Fresh information about the ceremony at St Paul’s Cathedral was released as Lady Thatcher’s old political adversary Lord Kinnock revealed he would not be attending as he has a friend’s funeral to attend.

Ex-Soviet leader Mikhail Gorbachev and former First Lady Nancy Reagan have said health problems will keep them away.
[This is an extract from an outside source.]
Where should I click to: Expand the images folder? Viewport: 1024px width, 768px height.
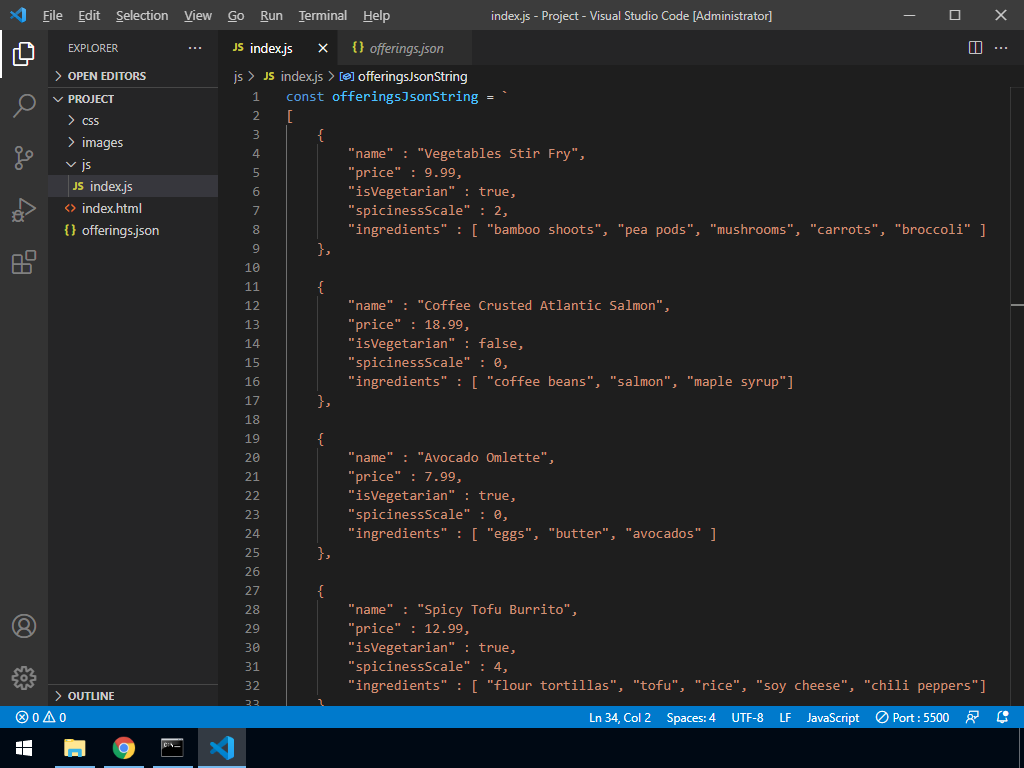101,142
Argentina’s president Cristina Fernandez de Kirchner has been left off the list after a series of provocative comments about the Falklands.

Number 10 said the guest roster had been drawn up by Lady Thatcher’s family and representatives with the assistance of the Government and the Conservative Party.

More than 2,000 invitations are expected to be sent out today, with a total of 2,300 people set to pack St Paul’s.

According to Downing Street, confirmed guests so far include Sir John Major, Tony Blair and wife Cherie, Gordon Brown, Canadian Prime Minister Stephen Harper, former South Africa leader FW de Klerk and novelist Lord Archer.

Singer Dame Shirley Bassey, composer Lord Lloyd-Webber and broadcaster Sir Terry Wogan are also due to attend the service, which will begin at 11am after Lady Thatcher’s body has been transported from Parliament with full military honours.

Lord Heseltine, who effectively forced Lady Thatcher out of office by mounting a leadership challenge in 1990, will be there with his wife, according to his office.

Downing Street confirmed Ms Kirchner was not on the list, but said Argentina’s ambassador to the UK could come.

Meanwhile, David Cameron has described some reaction to Lady Thatcher’s death as “pretty distasteful”.

The Prime Minister said he thought the majority of national feeling was to grieve for the loss of a great leader, but conceded that sections of society did not agree.

Speaking on a visit to Derby as campaigning got back under way ahead of key local elections next month, Mr Cameron said: “I think the overwhelming sense across the country, and you can see it yesterday in the House of Commons, is that we are mourning the loss of someone who gave a huge amount to this country, that was an extraordinary leader.”